With New Hampshire primary in full swing, Andrew Yang called it a day as the 2020 race intensifies.
Yang was trailing among the bottom three candidates and even though he ramped up some fundraising muscle, $16 million in the fourth quarter, it wasn't enough to hang in there.
Yang released eight years of his tax returns, from the years 2011 to 2018, according to a report from The Hill.
Yang’s 2018 return reported an adjusted gross income of $121,418, with taxes totaling $16,581, according to The Hill.,
The documents showed that Yang’s income came from rental real estate, royalties, speaking engagements, capital gains and writing, according to The Hill.
Yang is estimated to have a net worth of $1 million, according to Forbes.
However, The Wall Street Journal reported last May that his assets are between $834,000 and $2.4 million, which puts him close to Sen. Bernie Sanders, who Forbes estimates is worth $2.5 million. But he is behind some of the other frontrunners.
After he graduated from Columbia Law School, Yang was a corporate lawyer, where he was reportedly making $125,000, plus a $25,000 bonus, according to an interview he did with Freakonomics in January.

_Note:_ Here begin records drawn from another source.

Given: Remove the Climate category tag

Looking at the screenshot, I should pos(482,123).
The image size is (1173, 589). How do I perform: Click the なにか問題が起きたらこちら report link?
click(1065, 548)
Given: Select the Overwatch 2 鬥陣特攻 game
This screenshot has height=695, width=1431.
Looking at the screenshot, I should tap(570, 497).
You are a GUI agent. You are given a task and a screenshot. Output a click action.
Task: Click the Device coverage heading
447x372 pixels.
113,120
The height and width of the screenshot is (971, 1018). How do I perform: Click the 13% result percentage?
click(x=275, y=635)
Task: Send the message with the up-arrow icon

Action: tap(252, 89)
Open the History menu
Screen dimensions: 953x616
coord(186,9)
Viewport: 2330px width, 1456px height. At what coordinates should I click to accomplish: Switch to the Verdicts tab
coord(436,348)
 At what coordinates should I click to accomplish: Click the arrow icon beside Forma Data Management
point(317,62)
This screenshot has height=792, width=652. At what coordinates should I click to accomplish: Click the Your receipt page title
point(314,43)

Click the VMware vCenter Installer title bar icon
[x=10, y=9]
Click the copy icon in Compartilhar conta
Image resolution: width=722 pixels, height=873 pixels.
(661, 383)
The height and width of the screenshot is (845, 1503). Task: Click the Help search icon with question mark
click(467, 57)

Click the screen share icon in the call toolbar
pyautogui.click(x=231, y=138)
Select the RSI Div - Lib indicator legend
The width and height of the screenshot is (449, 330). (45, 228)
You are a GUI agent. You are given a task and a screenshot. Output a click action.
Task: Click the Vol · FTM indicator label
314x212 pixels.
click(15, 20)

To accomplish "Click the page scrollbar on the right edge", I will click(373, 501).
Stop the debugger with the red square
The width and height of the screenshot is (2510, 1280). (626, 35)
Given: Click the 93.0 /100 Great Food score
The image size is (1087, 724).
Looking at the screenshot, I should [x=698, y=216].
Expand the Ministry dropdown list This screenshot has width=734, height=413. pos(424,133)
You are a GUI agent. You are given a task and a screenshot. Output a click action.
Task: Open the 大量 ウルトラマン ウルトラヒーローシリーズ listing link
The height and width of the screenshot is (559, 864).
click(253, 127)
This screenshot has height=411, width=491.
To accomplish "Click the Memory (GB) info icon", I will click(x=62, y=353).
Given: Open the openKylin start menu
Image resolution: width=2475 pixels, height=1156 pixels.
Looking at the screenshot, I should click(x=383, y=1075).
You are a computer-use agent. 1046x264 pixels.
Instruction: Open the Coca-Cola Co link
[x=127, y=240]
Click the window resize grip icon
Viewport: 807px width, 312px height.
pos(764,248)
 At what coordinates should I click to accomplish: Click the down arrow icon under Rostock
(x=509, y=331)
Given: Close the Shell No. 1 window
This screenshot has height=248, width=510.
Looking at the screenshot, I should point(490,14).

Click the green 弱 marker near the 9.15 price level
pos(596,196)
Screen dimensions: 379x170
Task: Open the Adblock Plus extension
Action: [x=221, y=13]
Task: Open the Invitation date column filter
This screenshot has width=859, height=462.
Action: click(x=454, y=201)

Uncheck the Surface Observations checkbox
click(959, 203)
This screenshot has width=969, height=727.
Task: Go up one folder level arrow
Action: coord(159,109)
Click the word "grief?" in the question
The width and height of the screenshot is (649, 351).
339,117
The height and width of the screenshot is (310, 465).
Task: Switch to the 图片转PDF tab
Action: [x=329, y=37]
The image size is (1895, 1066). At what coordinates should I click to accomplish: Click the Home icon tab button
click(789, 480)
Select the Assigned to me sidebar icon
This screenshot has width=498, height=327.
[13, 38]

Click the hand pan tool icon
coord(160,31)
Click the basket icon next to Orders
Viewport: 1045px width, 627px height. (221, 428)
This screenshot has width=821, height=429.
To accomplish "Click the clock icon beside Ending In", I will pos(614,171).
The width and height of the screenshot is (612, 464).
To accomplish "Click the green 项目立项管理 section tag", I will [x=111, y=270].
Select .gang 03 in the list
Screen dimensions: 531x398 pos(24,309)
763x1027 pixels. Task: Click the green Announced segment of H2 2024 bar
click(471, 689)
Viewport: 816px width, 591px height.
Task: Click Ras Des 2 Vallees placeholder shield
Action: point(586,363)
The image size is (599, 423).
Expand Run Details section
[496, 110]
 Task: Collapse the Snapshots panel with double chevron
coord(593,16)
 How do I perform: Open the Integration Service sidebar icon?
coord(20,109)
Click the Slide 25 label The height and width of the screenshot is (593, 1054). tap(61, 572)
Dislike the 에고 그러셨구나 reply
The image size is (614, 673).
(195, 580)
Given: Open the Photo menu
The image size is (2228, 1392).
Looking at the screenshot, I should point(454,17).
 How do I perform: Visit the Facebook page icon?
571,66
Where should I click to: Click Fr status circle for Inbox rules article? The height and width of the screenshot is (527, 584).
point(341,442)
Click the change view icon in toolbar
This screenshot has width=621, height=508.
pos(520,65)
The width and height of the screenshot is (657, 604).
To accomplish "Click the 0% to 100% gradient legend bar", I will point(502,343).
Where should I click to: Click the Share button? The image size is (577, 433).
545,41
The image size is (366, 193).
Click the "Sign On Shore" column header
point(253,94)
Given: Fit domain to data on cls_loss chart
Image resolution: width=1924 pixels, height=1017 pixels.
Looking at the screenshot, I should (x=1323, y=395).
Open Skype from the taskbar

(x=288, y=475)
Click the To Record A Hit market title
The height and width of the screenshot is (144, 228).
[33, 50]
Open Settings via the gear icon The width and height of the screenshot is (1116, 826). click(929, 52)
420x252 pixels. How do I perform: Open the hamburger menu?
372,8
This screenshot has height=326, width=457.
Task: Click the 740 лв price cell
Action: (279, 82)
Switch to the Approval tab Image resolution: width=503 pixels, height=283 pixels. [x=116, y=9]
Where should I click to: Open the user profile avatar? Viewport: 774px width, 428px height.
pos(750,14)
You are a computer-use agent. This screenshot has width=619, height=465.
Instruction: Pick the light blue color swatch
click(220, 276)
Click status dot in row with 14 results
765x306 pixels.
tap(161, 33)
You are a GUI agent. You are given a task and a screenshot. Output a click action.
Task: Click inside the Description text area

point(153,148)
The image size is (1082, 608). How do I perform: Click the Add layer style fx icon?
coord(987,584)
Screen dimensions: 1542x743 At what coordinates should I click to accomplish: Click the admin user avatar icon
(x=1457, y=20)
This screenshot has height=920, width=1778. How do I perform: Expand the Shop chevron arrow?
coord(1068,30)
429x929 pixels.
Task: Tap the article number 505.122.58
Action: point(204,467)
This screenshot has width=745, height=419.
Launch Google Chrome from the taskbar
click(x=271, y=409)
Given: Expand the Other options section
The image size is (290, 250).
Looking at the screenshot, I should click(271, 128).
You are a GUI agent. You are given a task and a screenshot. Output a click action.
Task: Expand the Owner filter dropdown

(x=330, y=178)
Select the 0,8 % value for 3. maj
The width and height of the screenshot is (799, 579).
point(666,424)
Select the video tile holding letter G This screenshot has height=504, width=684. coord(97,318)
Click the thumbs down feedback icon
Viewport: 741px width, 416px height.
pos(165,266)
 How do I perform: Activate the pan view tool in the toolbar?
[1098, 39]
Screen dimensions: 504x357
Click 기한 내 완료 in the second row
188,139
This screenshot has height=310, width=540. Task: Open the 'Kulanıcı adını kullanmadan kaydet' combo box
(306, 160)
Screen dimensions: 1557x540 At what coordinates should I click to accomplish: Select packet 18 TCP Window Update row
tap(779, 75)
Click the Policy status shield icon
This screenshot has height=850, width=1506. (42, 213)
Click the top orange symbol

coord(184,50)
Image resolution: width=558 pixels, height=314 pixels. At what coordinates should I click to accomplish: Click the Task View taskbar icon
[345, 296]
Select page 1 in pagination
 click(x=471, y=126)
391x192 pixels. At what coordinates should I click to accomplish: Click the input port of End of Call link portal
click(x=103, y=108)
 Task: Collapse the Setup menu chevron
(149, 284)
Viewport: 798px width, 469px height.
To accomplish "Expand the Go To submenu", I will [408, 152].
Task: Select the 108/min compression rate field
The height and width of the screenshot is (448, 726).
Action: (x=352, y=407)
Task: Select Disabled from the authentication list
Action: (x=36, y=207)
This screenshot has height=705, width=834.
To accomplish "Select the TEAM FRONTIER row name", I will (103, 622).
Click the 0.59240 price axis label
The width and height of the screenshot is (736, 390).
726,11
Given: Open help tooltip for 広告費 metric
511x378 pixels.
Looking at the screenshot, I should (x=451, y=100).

However, he only worked as a corporate lawyer for five months before he left to work on start-ups, according to a June profile in The Washington Post Magazine.
Despite a few failures, his test-prep start-up Manhattan GMAT was bought by Kaplan in 2009, which is when he “became a millionaire,” he told the magazine.
Even though he didn’t say specifically how much he has, he told The Post that “my net worth is probably much lower than speculation would lead one to believe.”
Later, Yang went on to be the CEO of a nonprofit called Venture for America. According to the Center for Public Integrity, Yang made $285,000 in 2016 in that position, but his pay reportedly dropped in 2017 to $214,000. He stepped down as CEO later that year.
During the third presidential debate, Yang promised to give $1,000 a month from his campaign funds to 10 people for one year to demonstrate how his plan for universal basic income — called the “Freedom Dividend” — would work.
FOX Business’ Megan Henney and Jeanette Settembre contributed to this report.